Roma, 25 apr. 2014 (Adnkronos) – “Il quadro che sembra emergere, come riferisce la stampa, dall’indagine che ha portato allo sgombero degli edifici occupati, in via delle Acacie, dell’ex Hertz e dell’Angelo Mai e’ a dir poco sconcertante”. E’ quanto dichiara il deputato del Ncd, Vincenzo Piso. “Che esistesse un filo diretto – sottolinea – tra alcuni ambienti della sinistra e chi, ormai chiaramente, gestisce su un piano pseudo imprenditoriale le cosiddette occupazioni e’ sempre stata cosa piu’ o meno risaputa”. “Coperture, indicazioni logistiche, interventi in difesa dell’indifendibile sono stati da decenni all’ordine del giorno, ma lo scenario ricattatorio che sembra emergere dalle intercettazioni e’ impressionante. Anche perche’ – prosegue Piso - il rapporto che pare esistere tra l’amministrazione Marino, ai suoi massimi livelli, occupanti e fruitori ultimi delle occupazioni e’ tutto tranne che di solidarieta’, evidenziando una situazione di compiacenza per un mix fatto di minacce, ricatti ed estorsioni”. “Si tratterebbe – aggiunge Piso - di un vero e proprio sfruttamento delinquenziale di una delle maggiori emergenze sociali della Capitale: la casa. Potrebbe rivelarsi una delle pagine peggiori dell’amministrazione della citta’, per il cinismo con il quale alcuni soggetti sembra abbiano operato, per lo sfregio compiuto nei confronti del disagio sociale.
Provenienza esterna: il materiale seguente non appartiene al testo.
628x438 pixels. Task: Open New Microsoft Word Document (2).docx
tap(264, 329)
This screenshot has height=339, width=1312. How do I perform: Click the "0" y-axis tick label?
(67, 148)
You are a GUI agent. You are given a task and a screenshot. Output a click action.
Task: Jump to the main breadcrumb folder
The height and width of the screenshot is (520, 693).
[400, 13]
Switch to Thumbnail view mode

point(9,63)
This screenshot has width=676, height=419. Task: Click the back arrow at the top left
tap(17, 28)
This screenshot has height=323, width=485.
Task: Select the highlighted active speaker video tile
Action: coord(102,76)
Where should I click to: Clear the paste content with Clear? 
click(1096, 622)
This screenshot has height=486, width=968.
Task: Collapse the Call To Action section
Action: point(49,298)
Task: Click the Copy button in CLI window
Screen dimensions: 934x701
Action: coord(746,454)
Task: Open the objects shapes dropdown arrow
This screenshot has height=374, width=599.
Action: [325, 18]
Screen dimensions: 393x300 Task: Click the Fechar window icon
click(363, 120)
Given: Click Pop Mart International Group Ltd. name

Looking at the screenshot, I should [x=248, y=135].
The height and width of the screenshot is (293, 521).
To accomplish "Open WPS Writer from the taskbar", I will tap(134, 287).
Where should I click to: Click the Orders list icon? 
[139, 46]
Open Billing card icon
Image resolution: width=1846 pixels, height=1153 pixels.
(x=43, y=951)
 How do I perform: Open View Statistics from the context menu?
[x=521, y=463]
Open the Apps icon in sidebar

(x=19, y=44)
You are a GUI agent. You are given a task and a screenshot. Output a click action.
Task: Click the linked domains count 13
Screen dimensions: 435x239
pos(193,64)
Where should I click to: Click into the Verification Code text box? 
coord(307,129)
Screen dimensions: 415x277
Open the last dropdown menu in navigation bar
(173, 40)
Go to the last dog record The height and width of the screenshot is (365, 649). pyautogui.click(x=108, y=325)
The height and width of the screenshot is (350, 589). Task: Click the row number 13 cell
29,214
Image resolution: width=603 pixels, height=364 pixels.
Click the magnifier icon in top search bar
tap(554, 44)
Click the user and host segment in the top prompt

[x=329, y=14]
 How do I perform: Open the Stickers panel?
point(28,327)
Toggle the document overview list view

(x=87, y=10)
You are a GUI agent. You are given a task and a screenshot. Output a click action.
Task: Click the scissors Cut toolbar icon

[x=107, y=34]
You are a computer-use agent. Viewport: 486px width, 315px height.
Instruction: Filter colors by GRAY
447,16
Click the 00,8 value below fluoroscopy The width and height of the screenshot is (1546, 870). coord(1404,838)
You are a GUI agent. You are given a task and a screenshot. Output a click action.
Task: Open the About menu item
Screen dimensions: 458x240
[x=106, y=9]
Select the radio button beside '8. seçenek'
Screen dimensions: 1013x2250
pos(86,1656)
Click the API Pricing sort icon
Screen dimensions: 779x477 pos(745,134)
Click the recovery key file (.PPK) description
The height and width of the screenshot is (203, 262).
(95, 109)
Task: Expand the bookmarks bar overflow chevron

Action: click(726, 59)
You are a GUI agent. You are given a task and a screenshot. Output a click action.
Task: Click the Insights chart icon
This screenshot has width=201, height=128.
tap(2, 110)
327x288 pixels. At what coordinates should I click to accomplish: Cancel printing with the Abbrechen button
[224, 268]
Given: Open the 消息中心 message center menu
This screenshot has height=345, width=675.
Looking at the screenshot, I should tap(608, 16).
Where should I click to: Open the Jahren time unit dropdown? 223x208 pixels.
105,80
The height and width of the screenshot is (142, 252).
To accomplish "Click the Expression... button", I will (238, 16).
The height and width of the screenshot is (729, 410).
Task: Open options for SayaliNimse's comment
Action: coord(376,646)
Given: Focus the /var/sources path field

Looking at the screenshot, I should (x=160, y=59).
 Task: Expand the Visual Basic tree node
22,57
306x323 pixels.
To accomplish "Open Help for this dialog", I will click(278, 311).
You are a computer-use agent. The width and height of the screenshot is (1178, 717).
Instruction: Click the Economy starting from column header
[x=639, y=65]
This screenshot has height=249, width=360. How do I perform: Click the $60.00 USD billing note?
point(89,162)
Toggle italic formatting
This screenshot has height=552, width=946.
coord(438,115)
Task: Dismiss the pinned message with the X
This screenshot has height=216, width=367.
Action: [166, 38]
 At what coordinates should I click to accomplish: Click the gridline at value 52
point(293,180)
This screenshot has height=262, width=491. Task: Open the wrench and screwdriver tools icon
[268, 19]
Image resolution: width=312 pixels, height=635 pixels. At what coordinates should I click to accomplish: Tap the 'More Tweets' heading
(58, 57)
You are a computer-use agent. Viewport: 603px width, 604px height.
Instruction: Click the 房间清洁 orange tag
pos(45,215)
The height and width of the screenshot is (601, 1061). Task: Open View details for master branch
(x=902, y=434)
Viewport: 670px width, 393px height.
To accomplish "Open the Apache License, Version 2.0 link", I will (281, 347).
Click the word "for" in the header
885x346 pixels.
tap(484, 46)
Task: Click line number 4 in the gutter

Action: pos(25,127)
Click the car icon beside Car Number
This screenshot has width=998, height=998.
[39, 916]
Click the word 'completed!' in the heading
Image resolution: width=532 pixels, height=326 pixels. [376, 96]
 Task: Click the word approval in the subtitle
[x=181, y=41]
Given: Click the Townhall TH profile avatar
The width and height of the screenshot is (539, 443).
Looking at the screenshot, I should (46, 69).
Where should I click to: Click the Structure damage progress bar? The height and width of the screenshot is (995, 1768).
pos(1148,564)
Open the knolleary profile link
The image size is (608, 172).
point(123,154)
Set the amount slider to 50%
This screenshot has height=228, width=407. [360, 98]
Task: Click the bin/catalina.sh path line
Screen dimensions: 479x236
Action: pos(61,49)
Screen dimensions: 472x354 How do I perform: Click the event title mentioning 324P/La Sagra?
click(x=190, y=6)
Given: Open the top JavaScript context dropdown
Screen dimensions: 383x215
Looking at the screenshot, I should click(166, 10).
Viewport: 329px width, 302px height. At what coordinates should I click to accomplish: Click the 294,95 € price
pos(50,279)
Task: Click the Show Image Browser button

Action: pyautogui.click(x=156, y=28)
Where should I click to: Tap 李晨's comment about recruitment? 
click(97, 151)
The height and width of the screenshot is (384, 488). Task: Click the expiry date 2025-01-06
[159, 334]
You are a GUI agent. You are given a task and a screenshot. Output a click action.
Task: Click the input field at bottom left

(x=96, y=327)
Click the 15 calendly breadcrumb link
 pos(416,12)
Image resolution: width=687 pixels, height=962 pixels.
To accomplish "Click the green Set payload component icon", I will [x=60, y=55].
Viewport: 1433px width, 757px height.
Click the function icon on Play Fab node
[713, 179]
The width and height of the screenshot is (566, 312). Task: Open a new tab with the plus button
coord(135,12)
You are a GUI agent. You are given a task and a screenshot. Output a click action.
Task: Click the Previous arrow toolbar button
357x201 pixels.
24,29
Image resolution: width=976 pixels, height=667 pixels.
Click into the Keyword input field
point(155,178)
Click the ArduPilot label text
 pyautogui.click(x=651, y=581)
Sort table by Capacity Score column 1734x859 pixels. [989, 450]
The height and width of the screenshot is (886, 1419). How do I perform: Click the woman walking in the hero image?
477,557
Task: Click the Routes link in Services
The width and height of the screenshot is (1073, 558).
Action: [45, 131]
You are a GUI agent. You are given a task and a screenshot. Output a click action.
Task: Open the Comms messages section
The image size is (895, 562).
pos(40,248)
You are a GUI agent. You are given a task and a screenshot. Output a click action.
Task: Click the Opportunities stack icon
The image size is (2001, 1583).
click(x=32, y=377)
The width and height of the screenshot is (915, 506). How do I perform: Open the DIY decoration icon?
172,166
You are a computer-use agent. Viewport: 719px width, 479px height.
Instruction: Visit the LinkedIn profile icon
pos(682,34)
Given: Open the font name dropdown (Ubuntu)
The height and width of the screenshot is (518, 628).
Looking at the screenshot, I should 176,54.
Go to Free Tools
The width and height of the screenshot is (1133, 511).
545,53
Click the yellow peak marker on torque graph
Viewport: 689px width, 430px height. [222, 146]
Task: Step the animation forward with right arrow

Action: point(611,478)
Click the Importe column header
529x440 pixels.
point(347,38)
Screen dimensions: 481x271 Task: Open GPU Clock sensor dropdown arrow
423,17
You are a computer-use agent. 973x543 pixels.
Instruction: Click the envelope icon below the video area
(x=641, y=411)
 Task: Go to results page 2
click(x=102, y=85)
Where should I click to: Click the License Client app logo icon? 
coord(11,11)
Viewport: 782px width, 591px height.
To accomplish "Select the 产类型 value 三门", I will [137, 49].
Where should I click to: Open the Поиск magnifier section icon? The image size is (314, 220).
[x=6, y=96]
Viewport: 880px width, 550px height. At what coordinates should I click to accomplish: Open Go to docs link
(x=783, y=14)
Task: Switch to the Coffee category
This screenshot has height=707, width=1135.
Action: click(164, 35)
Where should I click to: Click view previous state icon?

Su questa vicenda – chiede Piso - il sindaco deve intervenire, chiarendo pubblicamente e tempestivamente i rapporti della sua amministrazione con questi soggetti e quali iniziative e provvedimenti intende intraprendere”. “Riteniamo, inoltre, che le opposizioni in Campidoglio debbano immediatamente chiedere una approfondita ricognizione sulle occupazioni a fini abitativi in essere e un consiglio comunale straordinario sul tema in questione. Egregio Sindaco – conclude il deputato del Ncd – la legalita’ in citta’ si impone a partire dai comportamenti della propria amministrazione, altrimenti rimane un inutile esercizio retorico”.